Third: The speaker already registers as a USB HID Consumer Control device for its volume buttons. The researcher modified the HID report descriptor to add keyboard capability, then overwrote a diagnostic task with roughly 100 bytes of ARM assembly that injects keystrokes at startup. The PC sees a trusted USB peripheral announcing itself as a keyboard. It complies.
The attack takes roughly ten minutes to execute over Bluetooth and survives every reboot. The researcher demonstrated typing echo pwned. In a real attack, that becomes powershell.exe followed by whatever payload the attacker wants — exfiltration, persistence, a reverse shell. Moreover, the firmware modification is invisible to the user: the speaker still plays audio normally.
Creative Says It’s Fine. It Is Not.
The researcher submitted the findings to SingCERT on April 9, 2026. Creative’s response, delivered June 3 via SingCERT: “we do not consider this to be a vulnerability, as it does not present a cybersecurity risk.”
That position is indefensible. The attack is fully documented with working proof-of-concept code. The firmware can be reflashed remotely. The speaker then injects keystrokes into the host PC. There is no credible interpretation of “no cybersecurity risk” that fits those facts. No CVE will be assigned because Creative refused to acknowledge the issue. No patch is coming.
There is also no escape valve for users: the Katana V2X’s Bluetooth radio has no off switch. It broadcasts and accepts connections even when the speaker is in sleep mode. Furthermore, the affected firmware version — 1.3.230619.1820 and all prior versions — remains the only official firmware available.
Why Developers Should Take This Seriously
This is not a theoretical risk for home theater setups. Developer workstations are the highest-value targets in any organization. SSH private keys, AWS credentials, API tokens, code signing certificates, GitHub access — everything that matters lives there. One compromised developer machine cascades to CI/CD pipelines, cloud infrastructure, and team repositories.

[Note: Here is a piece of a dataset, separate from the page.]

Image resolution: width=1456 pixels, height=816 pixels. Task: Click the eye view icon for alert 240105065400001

Developers also disproportionately own this kind of hardware. The Katana V2X occupies the “serious gaming audio” category that overlaps heavily with WFH setups and open-plan offices. Additionally, an attacker in a co-working space, a hotel lobby, or a coffee shop within 15 meters of your bag doesn’t need to touch anything. This is essentially a USB Rubber Ducky attack — except the attacker never has to approach the machine. This attack class joins a growing pattern of Bluetooth audio hardware being used as an attack vector, as we saw with the WhisperPair headphone hijacking disclosed late last year.
What to Do Now
The community has produced a patch. v2x-patcher, available on the researcher’s Gitea instance, downloads the official firmware, patches it to block CTP-over-Bluetooth, and uploads it via USB. This likely breaks the Creative mobile app — but the mobile app requires the same BLE CTP interface that enables the attack. You cannot have both.

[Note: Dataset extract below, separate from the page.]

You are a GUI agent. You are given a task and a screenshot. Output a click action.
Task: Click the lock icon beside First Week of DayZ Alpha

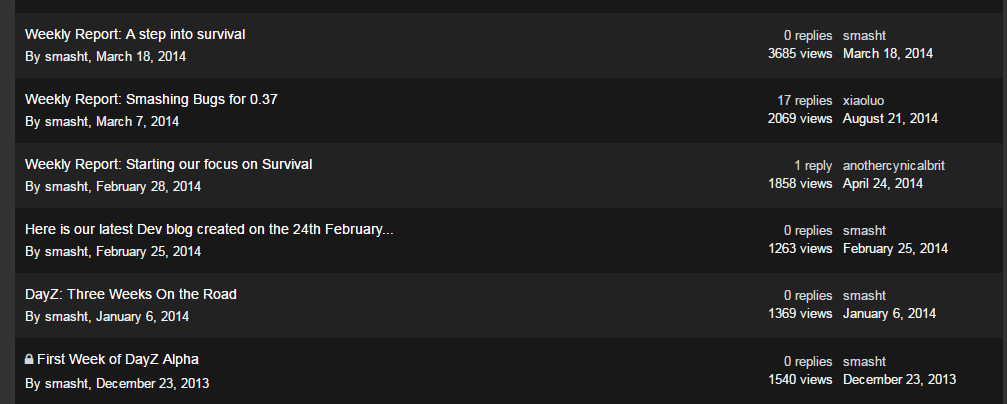pos(29,360)
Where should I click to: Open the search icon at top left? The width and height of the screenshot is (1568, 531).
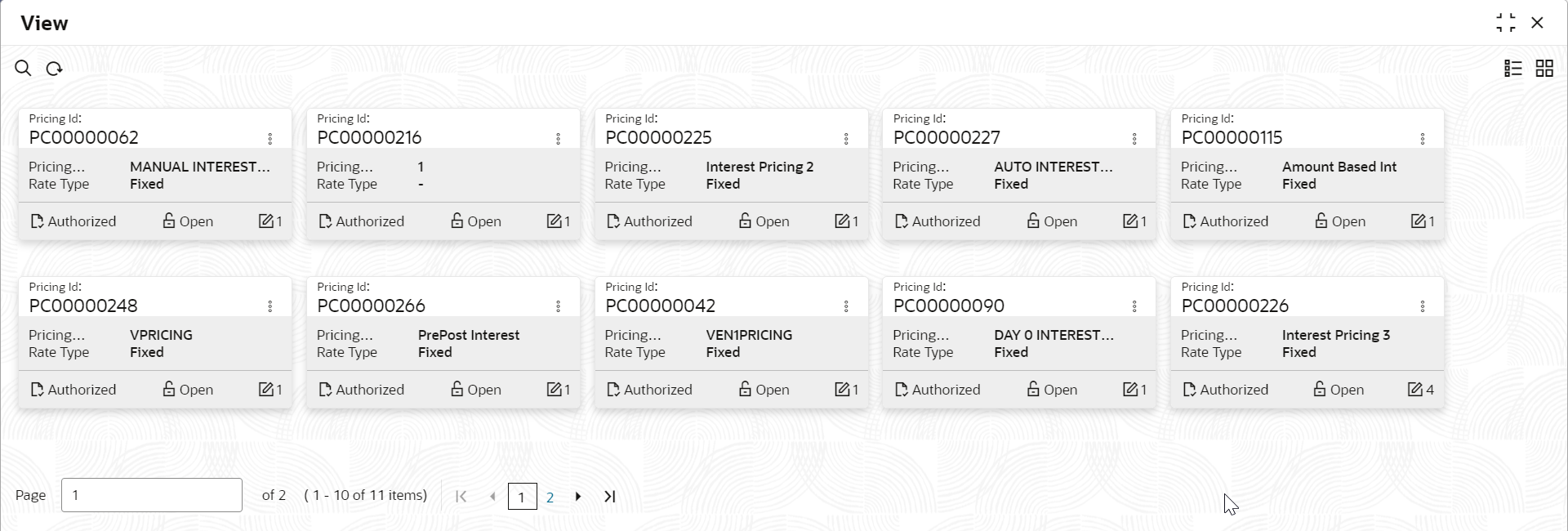click(x=23, y=69)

If you’d rather not apply a third-party firmware patch, your realistic options are to disconnect the USB cable when you step away from your desk, or to replace the device entirely. There is no official mitigation, and Creative has declined to create one.

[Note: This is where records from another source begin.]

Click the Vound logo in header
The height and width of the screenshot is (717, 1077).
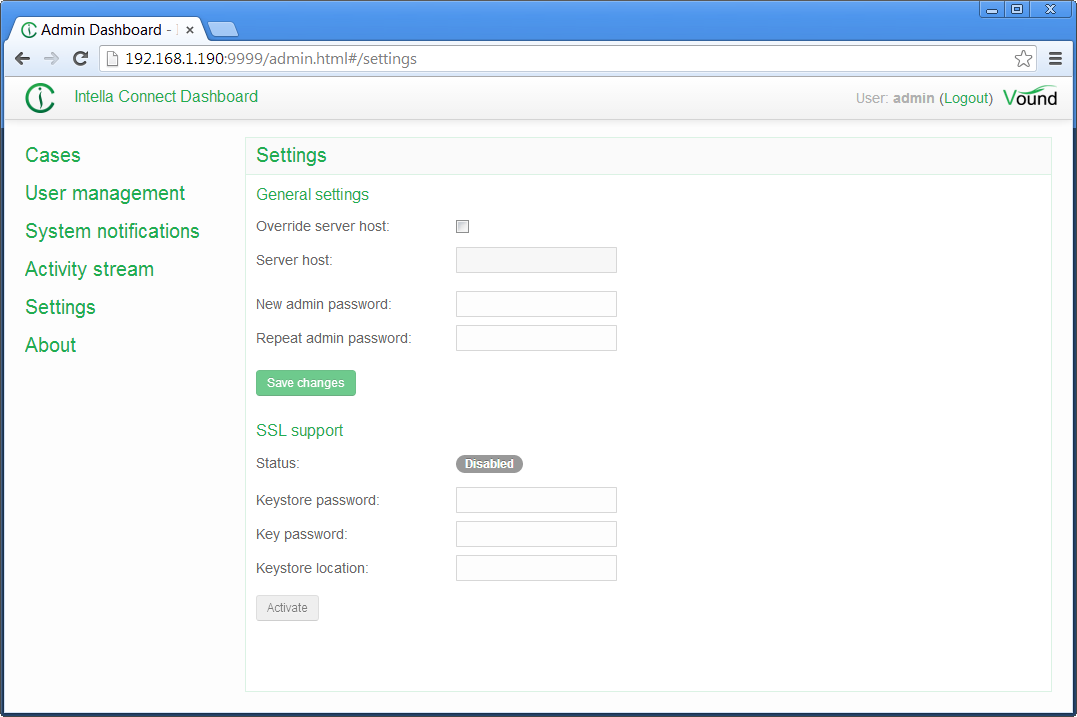click(x=1029, y=98)
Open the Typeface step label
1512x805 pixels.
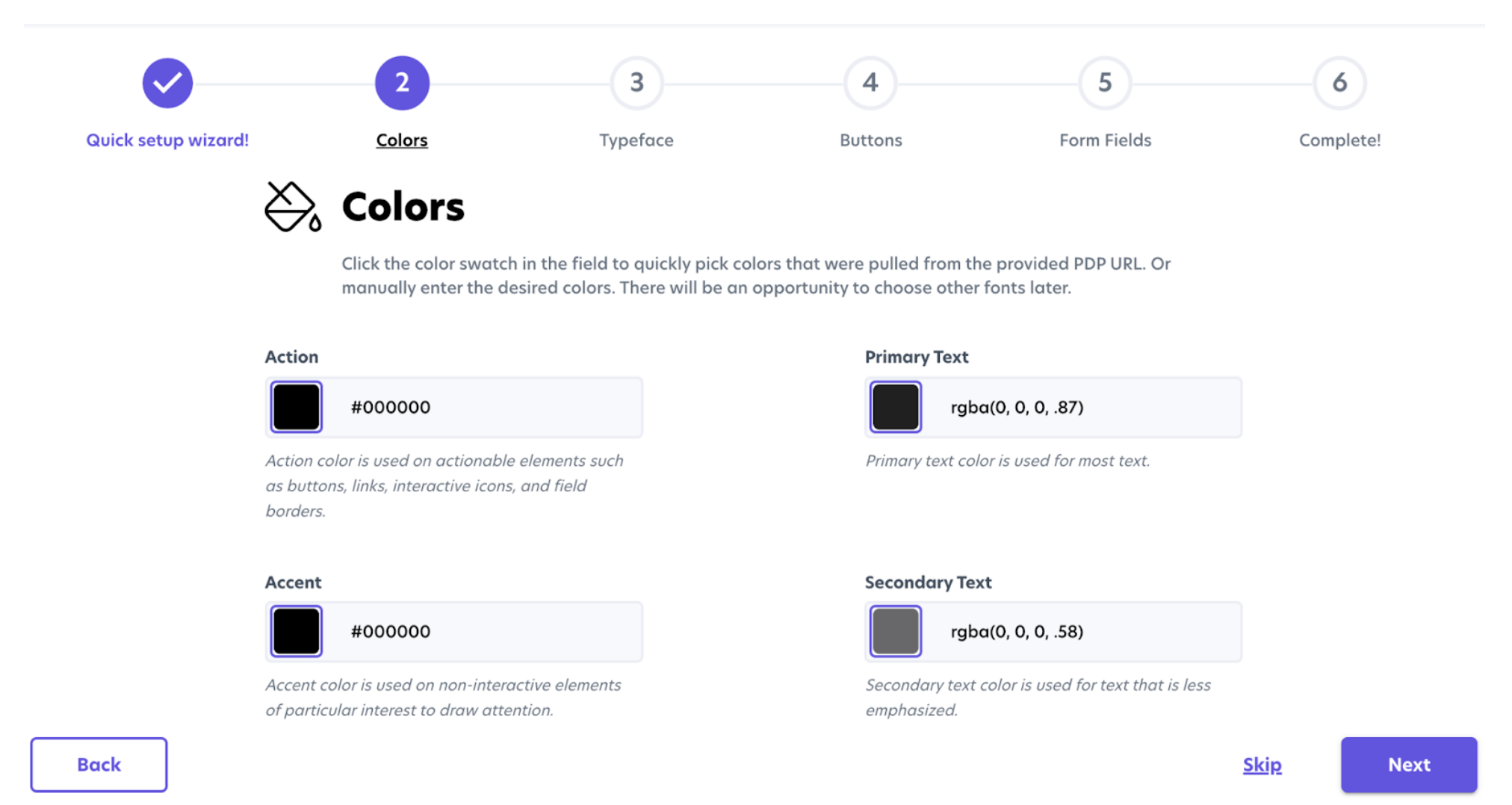pos(636,140)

The broader lesson here extends well beyond this specific speaker. Consumer peripherals — mice, keyboards, audio devices — operate under implicit OS trust because they present as HID devices. Many ship with Bluetooth radios that never fully power down. Firmware signing is still far from universal in consumer hardware. The Hacker News thread is full of people naming other devices with similar exposure. The Katana V2X is one confirmed case with a working exploit. It will not be the last.